• _VORLIEGENDER TEXT_

Bundeswehr-Kommandeurin Anastasia Biefang klagt vor dem Bundesverfassungsgericht.
  • Bundeswehr-Kommandeurin Anastasia Biefang klagt vor dem Bundesverfassungsgericht.
  • Foto: dpa

Verweis wegen Tinder-Profil: Transgender-Offizierin klagt vor oberstem Gericht

Millionen Nutzer:innen weltweit suchen über Tinder nach unverbindlichem Sex – auch die Bundeswehrkommandeurin und Trans-Frau Anastasia Biefang. Doch ihrem Arbeitgeber ging das zu weit, Biefang bekam für ihr Dating-Profil einen Verweis. Nach mehreren Instanzen hat sie sich nun bis vor das Bundesverfassungsgericht geklagt, um für das Recht auf sexuelle Selbstbestimmung zu kämpfen.

„Spontan, lustvoll, trans*, offene Beziehung auf der Suche nach Sex. All genders welcome“: Mit diesen Worten suchte Biefang, die die erste transsexuelle Kommandeurin der Bundeswehr ist, 2019 nach gleichgesinnten Kontakten in der Dating-App. Zu offensiv für die Bundeswehr, der illegal ein Screenshot von Biefangs Profil zugespielt wurde. Was folgte: ein Disziplinarverfahren gegen die 48-Jährige, die in offener Ehe mit einer Frau verheiratet ist. In ihrer damaligen Position als Kommandeurin eines Informationstechnikbataillons hatte sie das Kommando über 700 Soldat:innen.

Anastasia Biefang klagt vor Bundesverfassungsgericht

Biefang wehrte sich gegen die Disziplinarmaßnahme. Doch sowohl das Truppendienstgericht als auch die Verwaltungsrichter:innen bestätigten den Verweis. Biefang dürfe ihre Worte nicht so wählen, dass ihr Ansehen als Soldatin beschädigt werde. Die Formulierungen dürften keinen Zweifel an der charakterlichen Integrität wecken. Das Truppendienstgericht sorgte sich um das Ansehen der Bundeswehr wie auch um die Vertrauenswürdigkeit der Soldatin, wenn der Eindruck entstehe, sie reduziere sich und ihre wechselnden Geschlechtspartner „zu reinen Sexobjekten“.

• _BEREITGESTELLTE AUFLISTUNG_
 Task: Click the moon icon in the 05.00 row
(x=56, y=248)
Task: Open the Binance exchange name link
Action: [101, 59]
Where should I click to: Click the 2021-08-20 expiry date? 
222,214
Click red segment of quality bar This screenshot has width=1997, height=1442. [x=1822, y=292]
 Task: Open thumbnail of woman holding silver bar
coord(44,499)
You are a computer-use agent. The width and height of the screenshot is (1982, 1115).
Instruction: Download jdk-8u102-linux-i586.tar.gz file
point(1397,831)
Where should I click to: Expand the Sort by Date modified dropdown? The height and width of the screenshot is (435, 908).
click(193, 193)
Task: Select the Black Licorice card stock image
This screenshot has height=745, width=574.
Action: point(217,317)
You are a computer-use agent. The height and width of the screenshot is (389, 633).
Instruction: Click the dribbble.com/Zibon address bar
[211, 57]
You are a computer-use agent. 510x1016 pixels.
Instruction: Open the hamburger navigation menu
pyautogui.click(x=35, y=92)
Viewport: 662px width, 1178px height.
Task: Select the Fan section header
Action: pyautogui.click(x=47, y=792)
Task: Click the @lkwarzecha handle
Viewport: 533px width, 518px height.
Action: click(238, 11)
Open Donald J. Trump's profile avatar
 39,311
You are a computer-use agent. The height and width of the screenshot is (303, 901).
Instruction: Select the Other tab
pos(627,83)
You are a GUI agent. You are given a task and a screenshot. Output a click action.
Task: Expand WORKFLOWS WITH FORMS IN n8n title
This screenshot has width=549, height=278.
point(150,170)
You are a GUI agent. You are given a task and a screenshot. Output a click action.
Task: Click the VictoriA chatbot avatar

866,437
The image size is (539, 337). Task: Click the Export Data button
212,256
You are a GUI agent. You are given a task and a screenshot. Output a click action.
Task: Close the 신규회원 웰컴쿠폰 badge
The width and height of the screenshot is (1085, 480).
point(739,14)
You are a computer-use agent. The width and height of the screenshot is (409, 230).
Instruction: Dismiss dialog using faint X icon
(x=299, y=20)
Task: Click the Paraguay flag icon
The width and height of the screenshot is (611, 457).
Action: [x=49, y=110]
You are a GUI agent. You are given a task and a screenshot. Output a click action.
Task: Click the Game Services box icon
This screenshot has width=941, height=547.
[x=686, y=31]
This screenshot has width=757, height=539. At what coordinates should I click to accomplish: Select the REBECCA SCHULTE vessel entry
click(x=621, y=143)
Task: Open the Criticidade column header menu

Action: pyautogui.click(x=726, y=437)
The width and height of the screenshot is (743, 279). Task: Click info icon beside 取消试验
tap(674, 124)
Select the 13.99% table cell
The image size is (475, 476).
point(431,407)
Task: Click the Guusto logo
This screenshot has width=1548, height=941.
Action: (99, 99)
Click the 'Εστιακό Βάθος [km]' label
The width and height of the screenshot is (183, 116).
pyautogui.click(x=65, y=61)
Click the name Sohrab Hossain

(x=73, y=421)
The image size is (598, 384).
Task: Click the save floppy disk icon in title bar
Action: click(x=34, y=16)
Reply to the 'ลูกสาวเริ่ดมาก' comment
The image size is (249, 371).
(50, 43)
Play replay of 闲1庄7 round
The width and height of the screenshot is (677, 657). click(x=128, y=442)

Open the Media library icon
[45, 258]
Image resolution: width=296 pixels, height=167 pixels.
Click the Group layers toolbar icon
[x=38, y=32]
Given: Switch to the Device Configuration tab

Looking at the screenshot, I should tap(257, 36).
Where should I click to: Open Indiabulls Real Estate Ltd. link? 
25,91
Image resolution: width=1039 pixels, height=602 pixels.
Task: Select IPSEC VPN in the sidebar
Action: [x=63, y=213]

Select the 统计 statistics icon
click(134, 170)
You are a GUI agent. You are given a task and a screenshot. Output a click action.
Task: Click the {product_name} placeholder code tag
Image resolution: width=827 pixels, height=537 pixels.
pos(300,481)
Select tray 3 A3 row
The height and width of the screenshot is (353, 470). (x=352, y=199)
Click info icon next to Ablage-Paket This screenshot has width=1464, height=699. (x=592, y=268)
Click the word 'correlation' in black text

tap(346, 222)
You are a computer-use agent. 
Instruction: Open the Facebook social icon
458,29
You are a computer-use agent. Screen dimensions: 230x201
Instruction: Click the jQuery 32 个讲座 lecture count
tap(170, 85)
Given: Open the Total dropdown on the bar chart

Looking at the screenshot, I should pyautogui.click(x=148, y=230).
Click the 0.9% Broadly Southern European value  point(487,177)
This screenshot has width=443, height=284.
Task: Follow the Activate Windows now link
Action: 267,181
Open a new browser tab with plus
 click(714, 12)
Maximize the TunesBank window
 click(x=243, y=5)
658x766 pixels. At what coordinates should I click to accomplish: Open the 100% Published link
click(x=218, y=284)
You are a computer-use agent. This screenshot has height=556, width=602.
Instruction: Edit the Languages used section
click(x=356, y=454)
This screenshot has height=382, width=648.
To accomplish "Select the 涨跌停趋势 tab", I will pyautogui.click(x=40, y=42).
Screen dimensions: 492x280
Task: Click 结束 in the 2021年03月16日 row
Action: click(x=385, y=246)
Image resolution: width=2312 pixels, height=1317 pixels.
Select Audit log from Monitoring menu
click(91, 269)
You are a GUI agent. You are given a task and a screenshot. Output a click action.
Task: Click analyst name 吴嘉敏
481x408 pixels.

• _AUFGABEN IM ÜBERBLICK_
1 – Beantworte zum Artikel über Anastasia Biefang die folgenden Fragen:
(a) In welchem Jahr suchte Biefang über die Dating-App nach Kontakten?
(b) Wie viele Soldat:innen befehligte sie als Kommandeurin eines Informationstechnikbataillons?
(c) Welches Gericht sorgte sich um das Ansehen der Bundeswehr?
2 – Ordne die Zeilen der Auflistung von der Zeile mit „Image resolution: width=2312“ bis einschließlich der letzten Zeile der Auflistung als JSON-Liste von Zeichenketten an, eine pro Zeile und ohne Leerzeilen.
Der Text und die Auflistung stammen aus unterschiedlichen Quellen.

• _ANTWORTEN JE AUFGABE_
1 –
(a) 2019
(b) 700
(c) Das Truppendienstgericht

2 –
[
  "Image resolution: width=2312 pixels, height=1317 pixels.",
  "Select Audit log from Monitoring menu",
  "click(91, 269)",
  "You are a GUI agent. You are given a task and a screenshot. Output a click action.",
  "Task: Click analyst name 吴嘉敏",
  "481x408 pixels."
]